While there's probably a little bit in all of us that applauds the Hallin-Didings for challenging a law that favours micro-managing bureaucrats (only "some reason" has to be given for rejecting a name under Swedish rules), you've got to feel for wee Albin. Kids are mean enough to each other as it is, and the last thing a child needs is his or her parents handing bullies a ready-made opportunity for schoolyard abuse, even if the political cause is noble.
In a New Zealand case that made global headlines, a judge ordered the parents of a nine-year-old girl named 'Talula Does The Hula From Hawaii' to change her name. He pointed out that her name was a significant social handicap and that she felt ashamed to the point that she didn't tell her friends what she was really called.
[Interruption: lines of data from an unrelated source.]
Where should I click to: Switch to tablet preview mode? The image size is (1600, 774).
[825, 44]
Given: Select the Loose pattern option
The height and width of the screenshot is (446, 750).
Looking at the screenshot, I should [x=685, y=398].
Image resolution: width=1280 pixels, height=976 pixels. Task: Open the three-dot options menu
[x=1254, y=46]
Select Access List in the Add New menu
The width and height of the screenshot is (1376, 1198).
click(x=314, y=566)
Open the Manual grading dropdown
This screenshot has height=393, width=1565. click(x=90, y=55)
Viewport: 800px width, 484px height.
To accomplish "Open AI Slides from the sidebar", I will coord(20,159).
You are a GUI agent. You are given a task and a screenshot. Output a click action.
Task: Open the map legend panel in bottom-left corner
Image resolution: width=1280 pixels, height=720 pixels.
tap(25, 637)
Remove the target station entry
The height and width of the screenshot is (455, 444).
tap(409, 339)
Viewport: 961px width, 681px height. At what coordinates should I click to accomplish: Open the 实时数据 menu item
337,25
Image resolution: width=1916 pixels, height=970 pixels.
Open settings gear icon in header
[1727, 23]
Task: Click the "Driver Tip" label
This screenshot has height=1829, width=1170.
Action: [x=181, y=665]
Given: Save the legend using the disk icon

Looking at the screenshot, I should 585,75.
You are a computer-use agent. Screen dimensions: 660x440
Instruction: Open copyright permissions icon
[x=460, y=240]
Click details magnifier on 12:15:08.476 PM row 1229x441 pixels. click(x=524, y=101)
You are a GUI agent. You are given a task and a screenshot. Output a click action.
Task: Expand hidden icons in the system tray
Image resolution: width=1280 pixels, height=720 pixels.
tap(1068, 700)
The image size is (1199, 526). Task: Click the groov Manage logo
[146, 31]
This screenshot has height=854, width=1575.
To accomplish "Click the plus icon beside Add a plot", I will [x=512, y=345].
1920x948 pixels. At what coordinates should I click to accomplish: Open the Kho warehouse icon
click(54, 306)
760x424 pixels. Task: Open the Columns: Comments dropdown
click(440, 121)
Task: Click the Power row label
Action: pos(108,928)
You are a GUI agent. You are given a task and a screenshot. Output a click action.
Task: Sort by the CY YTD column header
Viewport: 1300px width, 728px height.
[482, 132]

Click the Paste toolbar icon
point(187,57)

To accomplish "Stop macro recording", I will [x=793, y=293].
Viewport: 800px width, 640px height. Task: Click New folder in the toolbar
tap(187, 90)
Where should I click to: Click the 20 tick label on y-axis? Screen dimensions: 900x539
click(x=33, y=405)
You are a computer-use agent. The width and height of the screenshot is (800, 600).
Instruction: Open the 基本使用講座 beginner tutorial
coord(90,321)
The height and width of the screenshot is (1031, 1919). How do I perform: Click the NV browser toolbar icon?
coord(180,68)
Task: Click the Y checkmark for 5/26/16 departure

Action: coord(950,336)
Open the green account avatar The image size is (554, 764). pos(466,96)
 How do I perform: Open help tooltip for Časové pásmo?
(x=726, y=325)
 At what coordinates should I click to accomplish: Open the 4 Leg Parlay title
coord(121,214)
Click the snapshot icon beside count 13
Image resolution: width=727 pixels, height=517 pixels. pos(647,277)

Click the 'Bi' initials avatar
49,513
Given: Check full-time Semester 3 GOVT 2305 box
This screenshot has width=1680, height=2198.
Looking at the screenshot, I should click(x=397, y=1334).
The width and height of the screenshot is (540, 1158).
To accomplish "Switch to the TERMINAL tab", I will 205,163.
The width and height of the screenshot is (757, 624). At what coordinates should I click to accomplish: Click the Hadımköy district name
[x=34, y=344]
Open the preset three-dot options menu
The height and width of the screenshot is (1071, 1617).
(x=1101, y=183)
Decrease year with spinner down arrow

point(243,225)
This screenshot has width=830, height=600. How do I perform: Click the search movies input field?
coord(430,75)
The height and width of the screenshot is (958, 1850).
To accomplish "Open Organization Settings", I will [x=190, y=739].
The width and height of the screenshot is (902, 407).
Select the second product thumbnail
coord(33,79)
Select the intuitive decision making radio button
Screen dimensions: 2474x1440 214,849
As one lawyer pointed out, her parents just didn't grasp how difficult a situation they had placed their child in - and so the courts intervened.
Of course, what is unusual has changed a lot over the years. Lately, it is almost odd to call your son something traditional like David or Tom. This may be due to the recent celebrity habit of trying to out-weird each other when naming their offspring. The tabloids went wild when Gwenyth Paltrow and Chris Martin dubbed their first daughter Apple, but those two have nothing on Jamie Oliver and wife Jools, parents to Poppy Honey, Daisy Boo, Petal Blossom Rainbow and Buddy Bear. Cute, but I can't help thinking that when Buddy Bear reaches high school, he might wish the government had set his parents straight from the start.
The danger is that children's names become nothing more than an expression of their parents' personalities. The question, then, is: Is your child's name yours, or is it theirs? And if it is theirs, it should be about them, not you. So go ahead, be quirky, make a political statement, have fun with spelling but don't use your kids to do it. Change your own name instead.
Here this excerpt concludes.